Те, кто сейчас двигается по этой площади, и есть мои новые товарищи, с сегодняшнего дня я принадлежу к их касте. Наверное, все это мне снится. Само собой разумеется, я могу прямо сейчас оказаться в безопасности, стоит только пойти туда, где мое настоящее место, – в свой банковский филиал.

Как только подхожу к сервисному отделу, сразу понимаю, что совершил фатальную ошибку, но уйти не могу. Меня уже увидел сидящий за окошечком молодой человек, который три недели назад побывал в нашем отделе в качестве стажера. Он кивает мне, демонстрируя ту приветливость, которую мы признаем единственной формой корректного обращения наших молодых сотрудников с другими людьми.
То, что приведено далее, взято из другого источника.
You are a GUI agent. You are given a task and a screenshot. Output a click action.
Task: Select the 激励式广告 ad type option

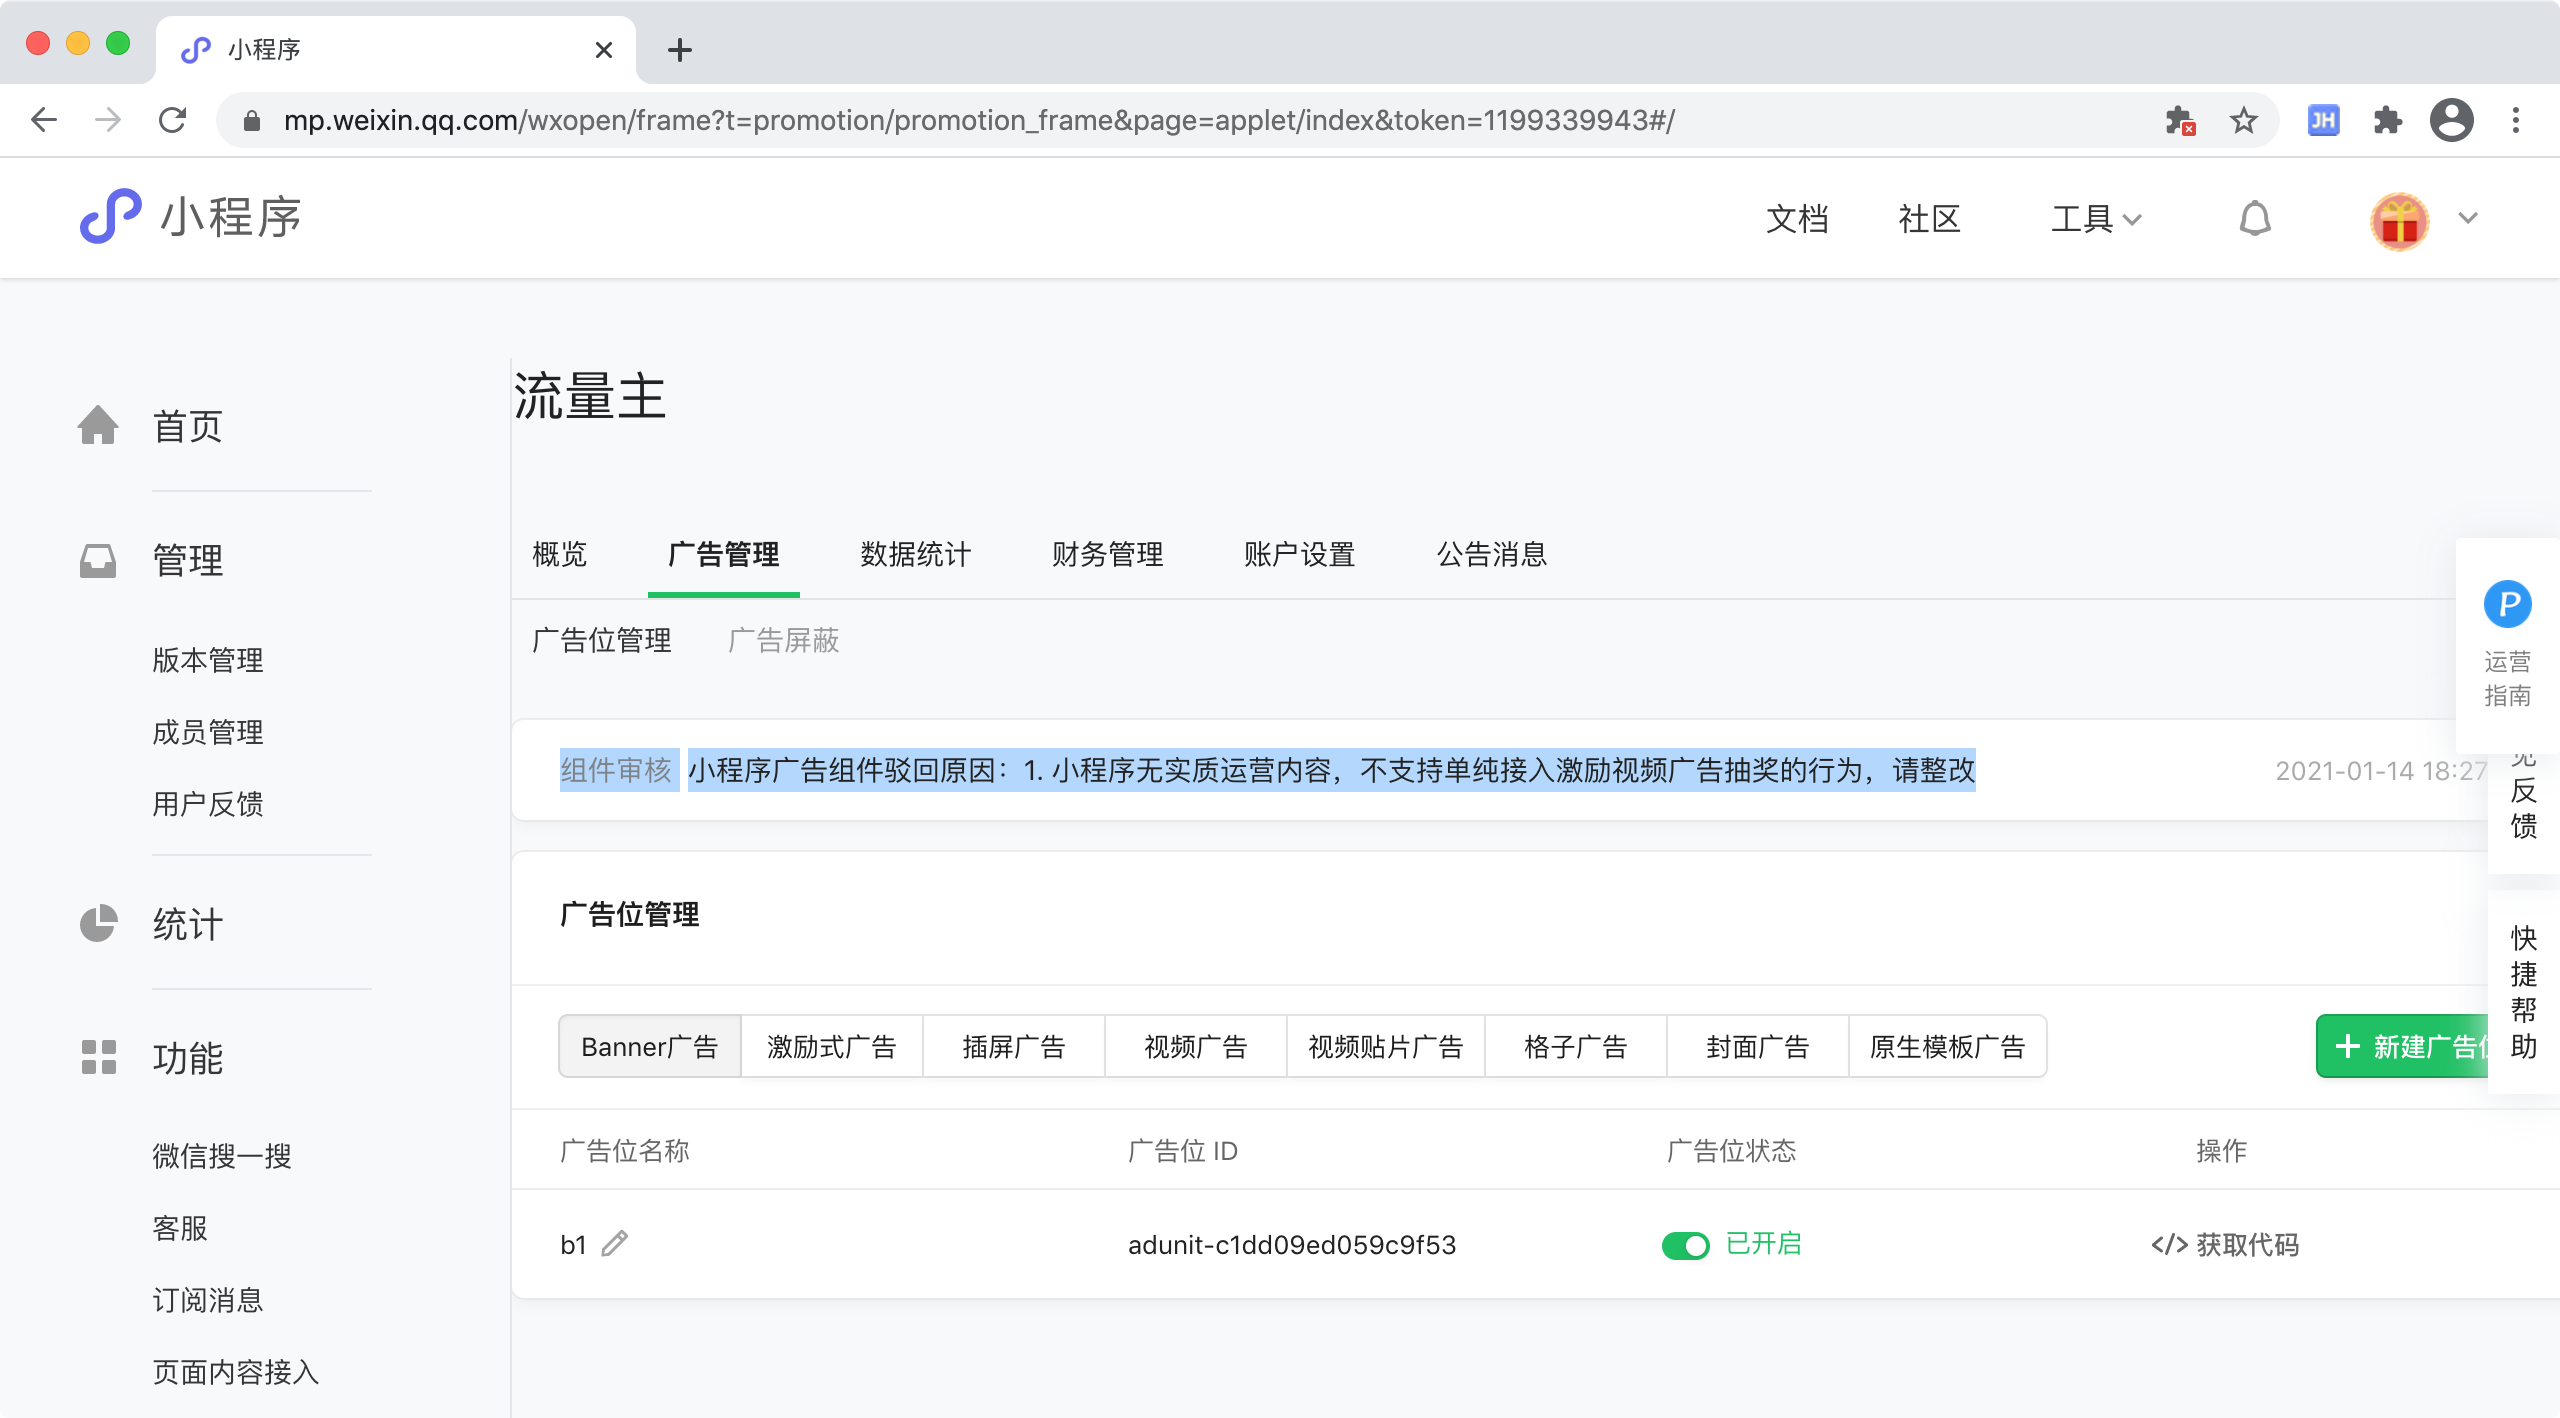pos(831,1046)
Он просит клиента, которого как раз обслуживает, подождать несколько секунд и ненавязчиво подает знак, выделив меня из группы ожидающих и приглашая подойти к окошечку. Следую его приглашению.

В голове крутится вопрос, была бы такой же моя реакция, если бы я все еще оставался заместителем руководителя отдела по работе с проблемными клиентами. Может быть, я не стал бы дожидаться приглашения, а подошел бы к окошечку и подозвал парня к себе? На самом деле всё гораздо проще: оставаясь заместителем руководителя отдела по работе с проблемными клиентами, я бы сюда не пришел. Нюансы молодой человек улавливает чисто автоматически:

– Господин Шварц! Вот так сюрприз! Какими судьбами вы здесь?

Ему что-то известно? Не может быть. Он один из тех сотрудников, которые о подобных вещах узнают самыми последними. Отвечаю:

– Хочу снять четыреста марок. Не волнуйтесь. Я пройду к автомату.

– Да что вы, господин Шварц! Я мигом!

Размышляю, не должен ли я попросить его сначала обслужить клиентов. В качестве начальника, которым я больше не являюсь, я был бы просто обязан это сделать, но я не хочу привлекать внимания, не хочу беспокойств и дискуссий. Пусть только сделает всё побыстрее. Вводит в компьютер номер моего счета и проверяет данные. По лицу вижу – что-то привлекло его внимание. Говорю:

– Ну и что?

Склоняется над окошечком и шепчет:

– Я заметил, что в этом месяце вам еще не перевели зарплату. Может быть, выяснить, в чем дело?

Чувствую, как от ужаса в жилах стынет кровь, и говорю:

– Ничего страшного, я уже всё выяснил. Деньги придут на следующей неделе. Ошибка бухгалтерии.

– Ну, тогда другое дело.

Кажется, мое объяснение его устраивает. Делает распечатку на четыреста марок. Отходит от окошечка и разговаривает с другим парнем. Мне не слышно, о чем они говорят. Наверное, спрашивает, получил ли тот зарплату и не знает ли, что за ошибка произошла в бухгалтерии. Парень пожимает плечами и качает головой. Оба смотрят в мою сторону. Наконец мой молодой человек возвращается с четырьмястами марок и пересчитывает их при мне. Говорит:

– Надеюсь, что вопрос с бухгалтерией решится.

Отвечаю несколько раздраженно:

– Я же вам уже сказал. Ошибка устранена!

Прощаемся по форме. Он по-лакейски, как предусматривает полученное им образование, я несколько свысока, как положено заместителю руководителя отдела. Когда на выходе пытаюсь убрать деньги, руки начинают дрожать настолько сильно, что купюры никак не попадают в кошелек. Мну их и сую в карман.